Growth at American service providers slowed to a nine-month low in February, when severe winter weather gripped much of the nation and limited activity. Meanwhile, the number of employees at U.S. businesses rose by less than expected, underscoring the jobs market’s struggle to recover despite a decline in Covid-19 infections in recent weeks. The Senate is planning to formally open debate on President Joe Biden’s pandemic-relief bill as soon as Wednesday afternoon.

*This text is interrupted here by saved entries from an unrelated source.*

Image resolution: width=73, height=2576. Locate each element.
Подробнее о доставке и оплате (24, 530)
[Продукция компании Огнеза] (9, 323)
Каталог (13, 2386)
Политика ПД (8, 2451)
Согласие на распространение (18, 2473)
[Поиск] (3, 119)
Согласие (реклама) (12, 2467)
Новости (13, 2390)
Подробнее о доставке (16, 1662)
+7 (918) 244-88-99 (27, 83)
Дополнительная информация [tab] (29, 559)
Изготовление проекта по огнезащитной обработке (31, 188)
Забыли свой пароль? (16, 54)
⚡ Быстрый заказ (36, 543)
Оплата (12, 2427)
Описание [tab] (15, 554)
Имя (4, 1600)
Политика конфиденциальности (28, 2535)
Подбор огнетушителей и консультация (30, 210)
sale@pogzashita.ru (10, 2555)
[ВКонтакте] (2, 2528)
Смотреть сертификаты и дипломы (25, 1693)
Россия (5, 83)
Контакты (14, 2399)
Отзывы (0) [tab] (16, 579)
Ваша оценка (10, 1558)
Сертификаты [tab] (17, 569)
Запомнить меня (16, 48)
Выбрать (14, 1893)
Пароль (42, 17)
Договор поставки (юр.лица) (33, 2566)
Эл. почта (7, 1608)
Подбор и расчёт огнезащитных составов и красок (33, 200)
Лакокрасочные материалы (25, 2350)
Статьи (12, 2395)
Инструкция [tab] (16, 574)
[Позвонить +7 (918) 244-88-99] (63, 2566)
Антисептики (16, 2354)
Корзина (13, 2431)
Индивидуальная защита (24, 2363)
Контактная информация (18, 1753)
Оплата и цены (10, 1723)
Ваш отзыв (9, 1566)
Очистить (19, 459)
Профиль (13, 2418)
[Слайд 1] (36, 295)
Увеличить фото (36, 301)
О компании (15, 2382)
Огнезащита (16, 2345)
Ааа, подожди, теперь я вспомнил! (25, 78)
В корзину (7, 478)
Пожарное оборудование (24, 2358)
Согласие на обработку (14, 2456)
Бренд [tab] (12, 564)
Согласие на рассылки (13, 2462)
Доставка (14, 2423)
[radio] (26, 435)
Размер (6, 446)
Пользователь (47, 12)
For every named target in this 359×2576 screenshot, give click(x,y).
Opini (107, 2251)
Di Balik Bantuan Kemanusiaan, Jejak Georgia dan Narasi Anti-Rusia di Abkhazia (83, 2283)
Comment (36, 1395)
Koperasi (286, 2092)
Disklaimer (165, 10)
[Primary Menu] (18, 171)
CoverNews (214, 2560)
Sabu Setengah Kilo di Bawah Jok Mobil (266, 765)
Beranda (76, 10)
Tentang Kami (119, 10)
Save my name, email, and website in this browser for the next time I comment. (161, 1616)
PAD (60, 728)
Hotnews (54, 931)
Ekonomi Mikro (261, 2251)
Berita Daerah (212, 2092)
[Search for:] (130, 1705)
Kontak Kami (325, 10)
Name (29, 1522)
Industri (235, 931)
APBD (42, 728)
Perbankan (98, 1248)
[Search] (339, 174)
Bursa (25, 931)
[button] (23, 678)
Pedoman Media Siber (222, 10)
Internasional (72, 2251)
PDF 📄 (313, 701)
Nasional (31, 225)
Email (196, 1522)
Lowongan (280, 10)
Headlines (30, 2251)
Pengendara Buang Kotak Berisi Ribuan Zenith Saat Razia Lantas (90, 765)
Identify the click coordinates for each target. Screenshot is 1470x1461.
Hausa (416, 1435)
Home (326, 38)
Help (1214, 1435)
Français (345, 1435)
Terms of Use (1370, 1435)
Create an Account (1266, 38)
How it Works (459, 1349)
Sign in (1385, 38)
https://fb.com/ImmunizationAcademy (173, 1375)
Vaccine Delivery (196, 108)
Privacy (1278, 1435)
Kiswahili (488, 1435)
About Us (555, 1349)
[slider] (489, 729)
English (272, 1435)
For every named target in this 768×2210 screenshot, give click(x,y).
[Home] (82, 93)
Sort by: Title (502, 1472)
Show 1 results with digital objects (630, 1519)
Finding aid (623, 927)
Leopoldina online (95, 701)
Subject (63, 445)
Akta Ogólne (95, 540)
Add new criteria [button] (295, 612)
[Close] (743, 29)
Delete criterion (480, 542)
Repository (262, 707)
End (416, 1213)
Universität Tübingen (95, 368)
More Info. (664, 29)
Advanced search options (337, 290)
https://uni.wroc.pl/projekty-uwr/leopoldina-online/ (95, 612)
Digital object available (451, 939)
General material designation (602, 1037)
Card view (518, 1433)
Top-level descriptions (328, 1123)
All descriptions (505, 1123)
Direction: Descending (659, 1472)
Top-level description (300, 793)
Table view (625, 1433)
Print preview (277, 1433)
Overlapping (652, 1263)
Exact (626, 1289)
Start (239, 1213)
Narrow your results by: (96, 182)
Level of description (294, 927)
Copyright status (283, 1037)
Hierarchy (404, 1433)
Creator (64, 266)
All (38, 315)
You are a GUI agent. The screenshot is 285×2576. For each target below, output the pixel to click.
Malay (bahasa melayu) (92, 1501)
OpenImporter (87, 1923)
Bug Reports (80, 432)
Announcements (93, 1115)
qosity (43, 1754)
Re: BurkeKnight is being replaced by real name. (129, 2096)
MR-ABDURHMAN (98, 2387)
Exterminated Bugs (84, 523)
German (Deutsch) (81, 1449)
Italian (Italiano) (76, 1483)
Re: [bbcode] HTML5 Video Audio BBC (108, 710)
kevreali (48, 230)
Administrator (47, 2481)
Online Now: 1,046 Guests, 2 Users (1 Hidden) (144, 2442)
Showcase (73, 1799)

“The markets have been all over the place for the past few days, alternating between ‘risk-on’ and ‘risk-off’ as investors have tried to weigh the impact of rising yields against the prospects of a strong economic rebound with the ongoing Covid vaccine rollouts,” said Fawad Razaqzada, an analyst at ThinkMarkets.

Buying U.S. stocks with borrowed money has yet to become excessive even after a bull-market surge, according to Stephen Suttmeier, a Bank of America Corp. analyst. He cited a comparison between the total amount of margin debt and the S&P 500’s market value in a report Monday. Margin loans increased 66% to a record $798.6 billion for the 10 months ended in January, data compiled by the Financial Industry Regulatory Authority show. The latest total equaled 2.5% of the S&P 500’s value, below a peak of 3.1% in January 2014.

“Investors are not over-levered,” Suttmeier wrote.

Some key events to watch this week:

OPEC+ meeting on output Thursday.U.S. factory orders, initial jobless claims and durable goods orders are due Thursday.The February U.S. employment report on Friday will provide an update on the speed and direction of the nation’s labor market recovery.

These are some of the main moves in markets:

Stocks

The S&P 500 dipped 0.5% as of 10:34 a.m. New York time.The Stoxx Europe 600 Index decreased 0.4%.The MSCI Asia Pacific Index gained 1.1%.The MSCI Emerging Market Index advanced 1.3%.

Currencies

The Bloomberg Dollar Spot Index gained 0.4%.The euro decreased 0.3% to $1.2053.The Japanese yen depreciated 0.4% to 107.08 per dollar.

Bonds

The yield on 10-year Treasuries rose nine basis points to 1.48%.Germany’s 10-year yield climbed six basis points to -0.30%.Britain’s 10-year yield jumped 10 basis points to 0.782%.

Commodities

West Texas Intermediate crude advanced 1.6% to $60.73 a barrel.Gold slid 1.5% to $1,711.46 an ounce.Silver fell 2.8% to $26.03 per ounce.